*Action item*
Return the material unaltered, line by line.

*Input for this task*
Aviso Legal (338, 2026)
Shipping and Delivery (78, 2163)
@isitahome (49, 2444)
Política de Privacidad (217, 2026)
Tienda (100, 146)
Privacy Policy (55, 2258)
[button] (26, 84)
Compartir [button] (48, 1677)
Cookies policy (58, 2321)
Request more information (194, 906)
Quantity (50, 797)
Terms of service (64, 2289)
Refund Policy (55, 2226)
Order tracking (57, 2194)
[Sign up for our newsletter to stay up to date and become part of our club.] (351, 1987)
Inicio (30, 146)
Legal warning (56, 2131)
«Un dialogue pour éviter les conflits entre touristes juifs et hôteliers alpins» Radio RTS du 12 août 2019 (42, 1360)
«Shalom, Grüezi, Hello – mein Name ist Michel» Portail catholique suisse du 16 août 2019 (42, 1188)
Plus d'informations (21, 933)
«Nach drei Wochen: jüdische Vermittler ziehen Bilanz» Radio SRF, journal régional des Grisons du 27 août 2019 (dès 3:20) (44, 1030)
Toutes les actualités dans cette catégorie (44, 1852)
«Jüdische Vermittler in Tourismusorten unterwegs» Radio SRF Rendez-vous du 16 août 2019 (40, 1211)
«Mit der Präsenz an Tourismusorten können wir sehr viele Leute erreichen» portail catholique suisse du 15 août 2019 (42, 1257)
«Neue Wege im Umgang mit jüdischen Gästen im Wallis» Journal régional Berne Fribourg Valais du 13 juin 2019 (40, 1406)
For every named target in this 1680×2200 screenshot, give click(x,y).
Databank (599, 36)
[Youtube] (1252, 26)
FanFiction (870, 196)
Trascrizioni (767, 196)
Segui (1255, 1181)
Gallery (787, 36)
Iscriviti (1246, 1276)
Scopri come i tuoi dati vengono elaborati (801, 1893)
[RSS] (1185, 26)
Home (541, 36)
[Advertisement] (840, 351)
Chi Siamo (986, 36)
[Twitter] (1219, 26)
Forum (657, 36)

*The answer*
Aviso Legal (338, 2026)
Shipping and Delivery (78, 2163)
@isitahome (49, 2444)
Política de Privacidad (217, 2026)
Tienda (100, 146)
Privacy Policy (55, 2258)
[button] (26, 84)
Compartir [button] (48, 1677)
Cookies policy (58, 2321)
Request more information (194, 906)
Quantity (50, 797)
Terms of service (64, 2289)
Refund Policy (55, 2226)
Order tracking (57, 2194)
[Sign up for our newsletter to stay up to date and become part of our club.] (351, 1987)
Inicio (30, 146)
Legal warning (56, 2131)
«Un dialogue pour éviter les conflits entre touristes juifs et hôteliers alpins» Radio RTS du 12 août 2019 (42, 1360)
«Shalom, Grüezi, Hello – mein Name ist Michel» Portail catholique suisse du 16 août 2019 (42, 1188)
Plus d'informations (21, 933)
«Nach drei Wochen: jüdische Vermittler ziehen Bilanz» Radio SRF, journal régional des Grisons du 27 août 2019 (dès 3:20) (44, 1030)
Toutes les actualités dans cette catégorie (44, 1852)
«Jüdische Vermittler in Tourismusorten unterwegs» Radio SRF Rendez-vous du 16 août 2019 (40, 1211)
«Mit der Präsenz an Tourismusorten können wir sehr viele Leute erreichen» portail catholique suisse du 15 août 2019 (42, 1257)
«Neue Wege im Umgang mit jüdischen Gästen im Wallis» Journal régional Berne Fribourg Valais du 13 juin 2019 (40, 1406)
For every named target in this 1680×2200 screenshot, give click(x,y).
Databank (599, 36)
[Youtube] (1252, 26)
FanFiction (870, 196)
Trascrizioni (767, 196)
Segui (1255, 1181)
Gallery (787, 36)
Iscriviti (1246, 1276)
Scopri come i tuoi dati vengono elaborati (801, 1893)
[RSS] (1185, 26)
Home (541, 36)
[Advertisement] (840, 351)
Chi Siamo (986, 36)
[Twitter] (1219, 26)
Forum (657, 36)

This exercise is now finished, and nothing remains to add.